During Barack Obama's presidency, pocketbook worries have been the dominant issue with Americans. But an uptick in growth and a downturn in unemployment give him a stronger story line going into the 2014 congressional election year and provide Democrats with a counterpoint to Republican attacks on Obama's health law.
The economy has pushed ahead despite a government shutdown, edge-of-the-cliff deals on the debt, and indiscriminate budget cuts that were supposed to hold back the recovery.
Yet to the surprise to many, virtually every single important economic indicator has brightened.
The unemployment rate dropped to a 5-year-low of 7 percent in November, employers created 203,000 jobs, the stock market is roaring, home purchases are up, and manufacturing grew last month at the fastest pace in 2A1/2 years.
But Obama's fortunes have seesawed for months, marked by ups and downs on foreign and domestic policy.
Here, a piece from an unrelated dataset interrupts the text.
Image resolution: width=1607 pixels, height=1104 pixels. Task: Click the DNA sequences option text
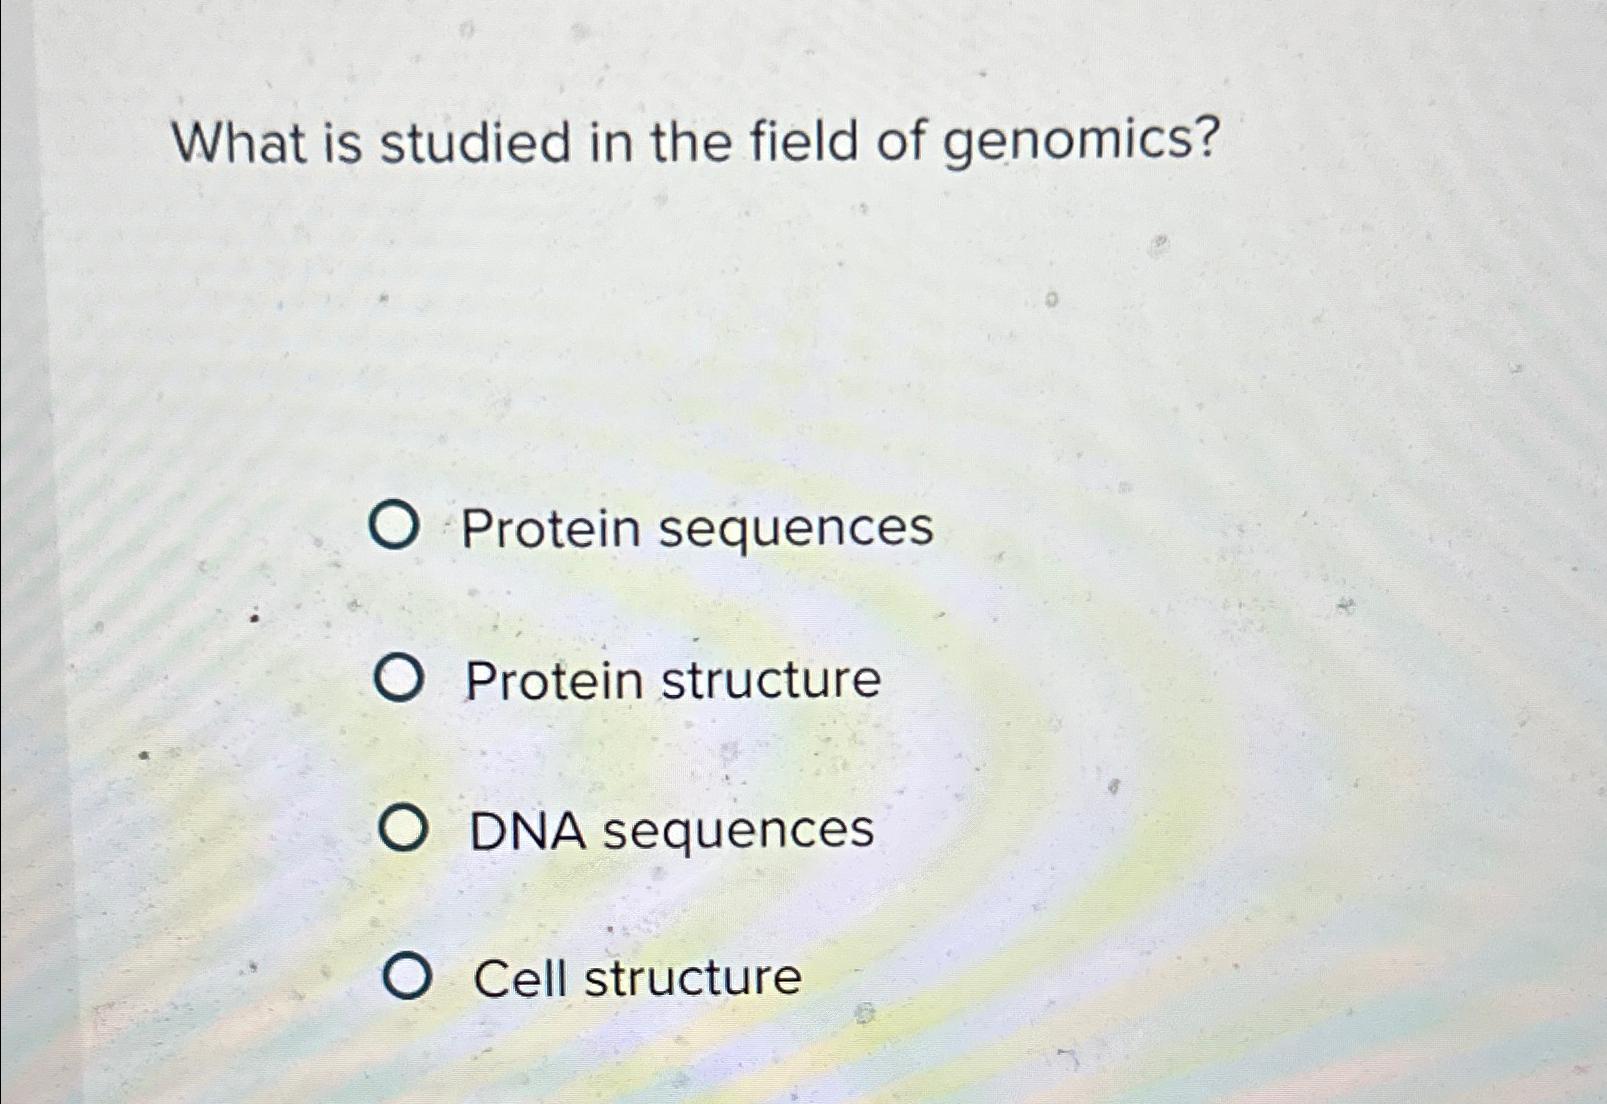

Whether this economic trend accelerates remains to be seen.
What's more, voter opinions about the economy typically lag behind signs of improvement.
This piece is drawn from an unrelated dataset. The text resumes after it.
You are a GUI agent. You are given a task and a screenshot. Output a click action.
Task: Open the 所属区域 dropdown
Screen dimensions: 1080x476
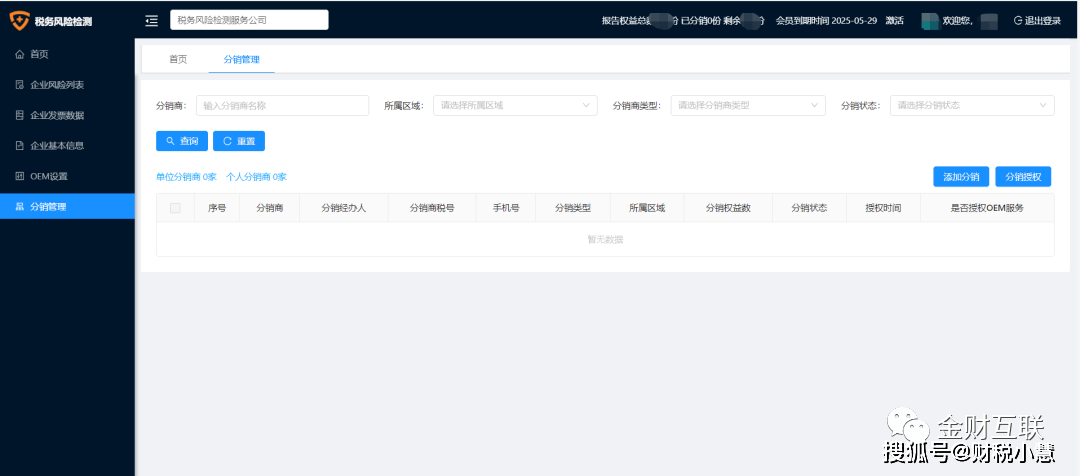[514, 105]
"If the trend line continues you have to assume that has to catch," Republican pollster Wes Anderson said. "If that's the case, people will feel better about the economy some time next summer."
That's a big if.
Economists still predict that the pace of the recovery will improve in 2014. But there are weaknesses in the jobs numbers, notably that 4.1 million Americans have been jobless for 27 weeks or more, and the average length of joblessness rose from 36.1 weeks in October to 37.2 in November.
News that the economy grew at a 3.6 percent annual clip from July through September, the fastest since early 2012, was tempered by the fact that nearly half the growth came from a potentially temporary buildup in business stockpiles.